### DOCUMENT EXCERPT
    edited February 2017

    Thank you for this. I read your blog post and i have book marked your blog.

    I noticed that you have latent cancer of the thyroid. I have a hot spot in my thyroid that I am trying to ignore. My endocrinologist is with me on this and we are watching and waiting. Would you share how your thyroid malignancy was diagnosed and how you treat it?

    >Z<

  • Ojttocs
    Ojttocs Member Posts: 24
    edited March 2017

    I had enjoyed 17 years of NED (no evidence of disease) following my first round of BC. But I was taking bisphosphonates, and I began to have unexplained jaw pain. I had a year where I got many, many x-rays of my teeth. (And never actually found out the source of the pain.)

    In 2012, I found a bump on one side of my neck. I had it fine needle biopsied. It was malignant. In surgery, we learned that both sides had small tumors and the whole thing came out. (Sometimes they can take half and leave half.) I also had a neck dissection with several lymph nodes involved as well. They rated me as stage 3, but mostly due to my age. I was treated with RAI, but one or two odd-shaped lymph nodes remain. I've been very quiet since that time. You can see why the doctors would want to supress any latent disease. It's almost certainly there.

    It really is a teeter-totter. Treat one, aggravate the other.

    If you do have yours out, I have a ton of information and resources and I can get you in touch with some smart folks. For some reason, thyroid cancer is unlike any other, and has its own special fun. Best to you; with luck, nothing will happen. I'm told that keeping your iodine up may help -- we don't get as much iodine from food sources like we used to, so stay aware of that.


  • zarovka
    zarovka Member Posts: 3,607
    edited March 2017

    Thank you very much. Right now I just have something small but suspicious for malignancy. It seems stable from scan to scan, which suggests it is not cancer. But i need to pull the string every now and then to have someone confirm that.

    >Z<

  • Ojttocs
    Ojttocs Member Posts: 24
    edited March 2017

    As a rule, they say don't treat it if it isn't a problem. I think at one time, they'd have advised you differently. The thinking right now is the medical community was too quick to pull the thyroid sometimes. Many never have any issue at all.

    On the other hand, mine needed to go. I just wish I could find that perfect balance if replacement hormone.

    Stay stable! And wear thyroid collars at the dentist! I never heard the term until it was too late.


  • zarovka
    zarovka Member Posts: 3,607
    edited March 2017

    I have never heard of a thyroid collar before ... but now I see. Will protect my thyroid from here on on out.

    Thank you so much for your perspective. I see that the wait and see approach is reasonable. But I do need to monitor the thyroid. Do you monitor by PET, CT or ultrasound?

    >Z<

  • Ojttocs
    Ojttocs Member Posts: 24
    edited April 2017

    If you have had cancer, they have another method called scintigraphy. It's pretty interesting (you hold still while a radioiodine-sensitive platen passes over) but not difficult or painful in any way. I need to diet ahead of time. They also watch with my CT scans, and the radiologist reviews the areas we are concerned about with every scan. They also monitor blood intensively when you've had cancer. They take my blood regularly both to regulate meds and to watch for antigens. Your doctor will probably first check your blood, probably a TSH. (Thyroid Stimulating Hormone -- it indicates whether you are making enough or too much hormone.) Your doc will feel for nodules as well.

    To be clear, no one is saying that one led to another, more like they are in apposition. I may have had some likelihood with my genes, and I received radiation back in the 90s. After a series of unprotected dental x-rays in 2010-11, I developed a new primary cancer of the thyroid. I had that out, and used and still use synthetic thyroid hormones. Then the breast cancer I had fought and thought I won recurred on the very spot I had had the lumpectomy -- millimeters from the clip the doctor left behind. So, back and forth...Let's hope I'm able to teeter totter for years. That's the plan.

  • zarovka
    zarovka Member Posts: 3,607
    edited April 2017

    Thank you Ojttoc. More things to look up and study. Might check back in later with questions.

### THE DATA

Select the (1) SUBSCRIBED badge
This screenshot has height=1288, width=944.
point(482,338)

* * *

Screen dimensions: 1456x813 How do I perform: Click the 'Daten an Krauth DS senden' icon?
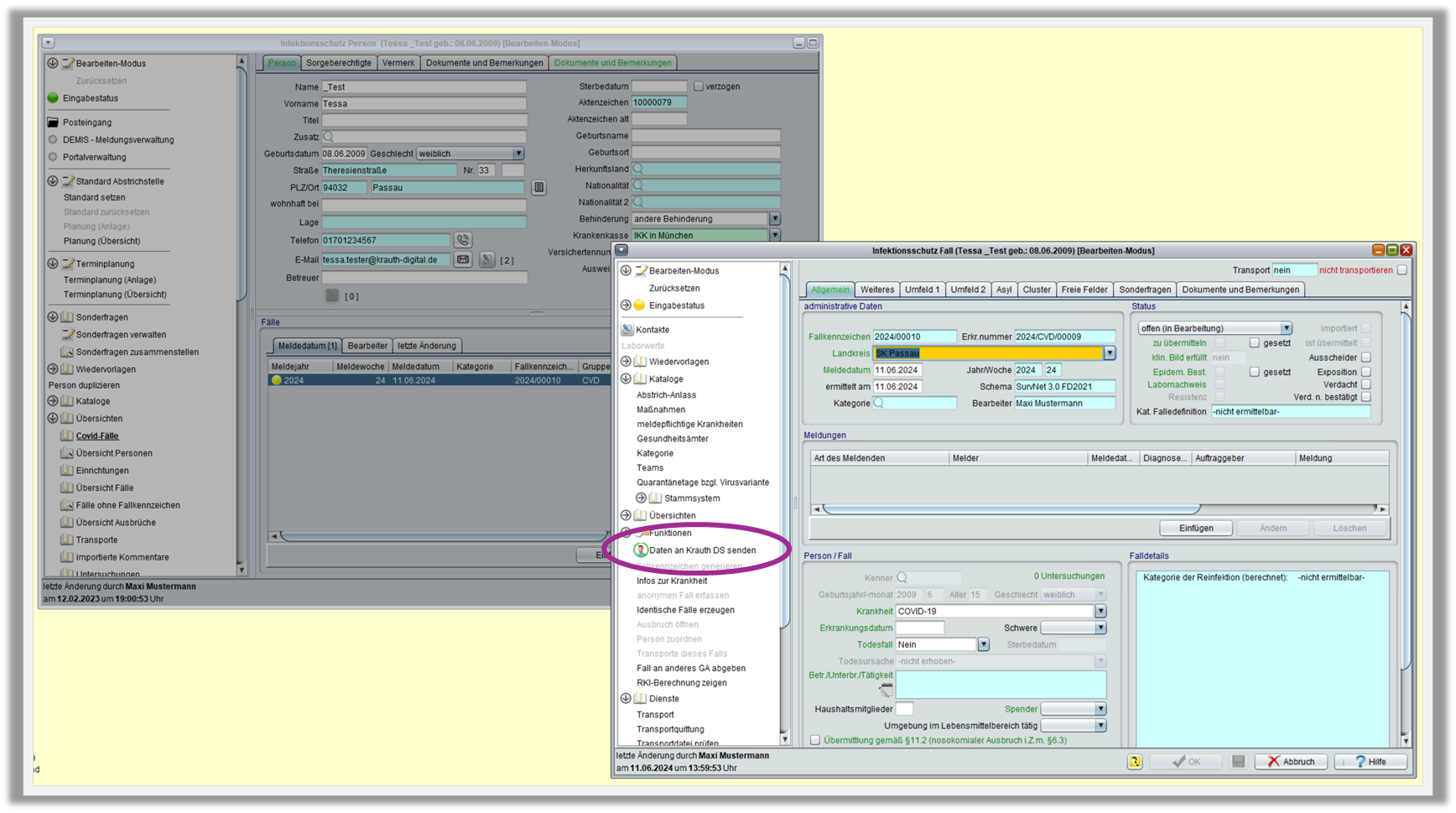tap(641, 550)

### PROBLEMS AND TASKS
- 1) Print the part of the thyroid cancer thread between "In 2012, I found" and "aggravate the other.", inclusive.
- 2) In the thyroid cancer thread, which imaging methods does zarovka name when asking Ojttocs how the thyroid is monitored?

### SOLUTIONS BELOW
- 1)
In 2012, I found a bump on one side of my neck. I had it fine needle biopsied. It was malignant. In surgery, we learned that both sides had small tumors and the whole thing came out. (Sometimes they can take half and leave half.) I also had a neck dissection with several lymph nodes involved as well. They rated me as stage 3, but mostly due to my age. I was treated with RAI, but one or two odd-shaped lymph nodes remain. I've been very quiet since that time. You can see why the doctors would want to supress any latent disease. It's almost certainly there.

    It really is a teeter-totter. Treat one, aggravate the other.

- 2)
PET
CT
ultrasound